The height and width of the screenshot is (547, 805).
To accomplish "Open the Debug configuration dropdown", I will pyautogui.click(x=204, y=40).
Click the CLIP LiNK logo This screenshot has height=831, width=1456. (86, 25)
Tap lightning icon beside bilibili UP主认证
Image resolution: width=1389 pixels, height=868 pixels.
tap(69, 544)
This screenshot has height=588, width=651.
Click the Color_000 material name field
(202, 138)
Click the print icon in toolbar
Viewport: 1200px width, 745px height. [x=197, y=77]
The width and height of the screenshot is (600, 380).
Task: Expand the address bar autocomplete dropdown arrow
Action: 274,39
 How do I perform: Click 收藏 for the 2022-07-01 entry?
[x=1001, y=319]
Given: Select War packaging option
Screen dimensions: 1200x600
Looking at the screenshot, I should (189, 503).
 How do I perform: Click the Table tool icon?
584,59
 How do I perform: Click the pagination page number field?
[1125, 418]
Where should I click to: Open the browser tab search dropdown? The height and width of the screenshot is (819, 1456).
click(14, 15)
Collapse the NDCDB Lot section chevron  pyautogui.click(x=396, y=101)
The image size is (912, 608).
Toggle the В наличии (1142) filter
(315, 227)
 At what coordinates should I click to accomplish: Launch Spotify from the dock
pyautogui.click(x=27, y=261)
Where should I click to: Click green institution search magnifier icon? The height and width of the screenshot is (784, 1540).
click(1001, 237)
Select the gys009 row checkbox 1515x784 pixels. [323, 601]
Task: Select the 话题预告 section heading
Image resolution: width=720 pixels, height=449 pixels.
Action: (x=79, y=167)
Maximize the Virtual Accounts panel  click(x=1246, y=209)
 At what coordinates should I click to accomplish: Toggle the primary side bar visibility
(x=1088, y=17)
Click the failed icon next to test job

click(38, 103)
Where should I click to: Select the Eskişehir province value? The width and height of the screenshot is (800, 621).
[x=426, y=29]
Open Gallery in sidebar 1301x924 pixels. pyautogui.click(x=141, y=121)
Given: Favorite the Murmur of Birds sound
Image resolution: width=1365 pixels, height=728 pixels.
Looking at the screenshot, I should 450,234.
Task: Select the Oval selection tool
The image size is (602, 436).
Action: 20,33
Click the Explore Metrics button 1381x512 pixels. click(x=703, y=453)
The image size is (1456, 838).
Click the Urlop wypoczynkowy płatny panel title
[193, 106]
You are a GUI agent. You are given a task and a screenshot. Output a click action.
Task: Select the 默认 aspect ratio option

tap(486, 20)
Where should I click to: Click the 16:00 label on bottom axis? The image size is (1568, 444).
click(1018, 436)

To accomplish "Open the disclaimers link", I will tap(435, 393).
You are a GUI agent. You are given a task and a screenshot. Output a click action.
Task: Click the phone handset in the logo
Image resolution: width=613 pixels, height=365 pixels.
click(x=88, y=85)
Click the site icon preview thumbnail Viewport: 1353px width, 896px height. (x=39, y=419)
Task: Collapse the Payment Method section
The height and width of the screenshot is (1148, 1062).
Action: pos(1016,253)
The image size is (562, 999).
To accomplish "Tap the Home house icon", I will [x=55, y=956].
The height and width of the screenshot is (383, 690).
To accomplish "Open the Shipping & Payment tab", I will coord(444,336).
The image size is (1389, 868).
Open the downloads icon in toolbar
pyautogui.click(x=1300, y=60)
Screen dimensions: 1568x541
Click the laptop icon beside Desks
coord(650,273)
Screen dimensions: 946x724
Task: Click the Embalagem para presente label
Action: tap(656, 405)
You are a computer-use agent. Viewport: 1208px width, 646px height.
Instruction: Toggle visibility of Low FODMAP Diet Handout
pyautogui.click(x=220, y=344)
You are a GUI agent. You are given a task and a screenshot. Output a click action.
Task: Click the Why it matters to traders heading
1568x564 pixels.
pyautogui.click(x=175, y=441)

*Exercise details*
Set down all of the records above again, word for word and in the same order.

*The result*
The height and width of the screenshot is (547, 805).
To accomplish "Open the Debug configuration dropdown", I will pyautogui.click(x=204, y=40).
Click the CLIP LiNK logo This screenshot has height=831, width=1456. (86, 25)
Tap lightning icon beside bilibili UP主认证
Image resolution: width=1389 pixels, height=868 pixels.
tap(69, 544)
This screenshot has height=588, width=651.
Click the Color_000 material name field
(202, 138)
Click the print icon in toolbar
Viewport: 1200px width, 745px height. [x=197, y=77]
The width and height of the screenshot is (600, 380).
Task: Expand the address bar autocomplete dropdown arrow
Action: 274,39
 How do I perform: Click 收藏 for the 2022-07-01 entry?
[x=1001, y=319]
Given: Select War packaging option
Screen dimensions: 1200x600
Looking at the screenshot, I should (189, 503).
 How do I perform: Click the Table tool icon?
584,59
 How do I perform: Click the pagination page number field?
[1125, 418]
Where should I click to: Open the browser tab search dropdown? The height and width of the screenshot is (819, 1456).
click(14, 15)
Collapse the NDCDB Lot section chevron  pyautogui.click(x=396, y=101)
The image size is (912, 608).
Toggle the В наличии (1142) filter
(315, 227)
 At what coordinates should I click to accomplish: Launch Spotify from the dock
pyautogui.click(x=27, y=261)
Where should I click to: Click green institution search magnifier icon? The height and width of the screenshot is (784, 1540).
click(1001, 237)
Select the gys009 row checkbox 1515x784 pixels. [323, 601]
Task: Select the 话题预告 section heading
Image resolution: width=720 pixels, height=449 pixels.
Action: (x=79, y=167)
Maximize the Virtual Accounts panel  click(x=1246, y=209)
 At what coordinates should I click to accomplish: Toggle the primary side bar visibility
(x=1088, y=17)
Click the failed icon next to test job

click(38, 103)
Where should I click to: Select the Eskişehir province value? The width and height of the screenshot is (800, 621).
[x=426, y=29]
Open Gallery in sidebar 1301x924 pixels. pyautogui.click(x=141, y=121)
Given: Favorite the Murmur of Birds sound
Image resolution: width=1365 pixels, height=728 pixels.
Looking at the screenshot, I should 450,234.
Task: Select the Oval selection tool
The image size is (602, 436).
Action: 20,33
Click the Explore Metrics button 1381x512 pixels. click(x=703, y=453)
The image size is (1456, 838).
Click the Urlop wypoczynkowy płatny panel title
[193, 106]
You are a GUI agent. You are given a task and a screenshot. Output a click action.
Task: Select the 默认 aspect ratio option

tap(486, 20)
Where should I click to: Click the 16:00 label on bottom axis? The image size is (1568, 444).
click(1018, 436)

To accomplish "Open the disclaimers link", I will tap(435, 393).
You are a GUI agent. You are given a task and a screenshot. Output a click action.
Task: Click the phone handset in the logo
Image resolution: width=613 pixels, height=365 pixels.
click(x=88, y=85)
Click the site icon preview thumbnail Viewport: 1353px width, 896px height. (x=39, y=419)
Task: Collapse the Payment Method section
The height and width of the screenshot is (1148, 1062).
Action: pos(1016,253)
The image size is (562, 999).
To accomplish "Tap the Home house icon", I will [x=55, y=956].
The height and width of the screenshot is (383, 690).
To accomplish "Open the Shipping & Payment tab", I will coord(444,336).
The image size is (1389, 868).
Open the downloads icon in toolbar
pyautogui.click(x=1300, y=60)
Screen dimensions: 1568x541
Click the laptop icon beside Desks
coord(650,273)
Screen dimensions: 946x724
Task: Click the Embalagem para presente label
Action: tap(656, 405)
You are a computer-use agent. Viewport: 1208px width, 646px height.
Instruction: Toggle visibility of Low FODMAP Diet Handout
pyautogui.click(x=220, y=344)
You are a GUI agent. You are given a task and a screenshot. Output a click action.
Task: Click the Why it matters to traders heading
1568x564 pixels.
pyautogui.click(x=175, y=441)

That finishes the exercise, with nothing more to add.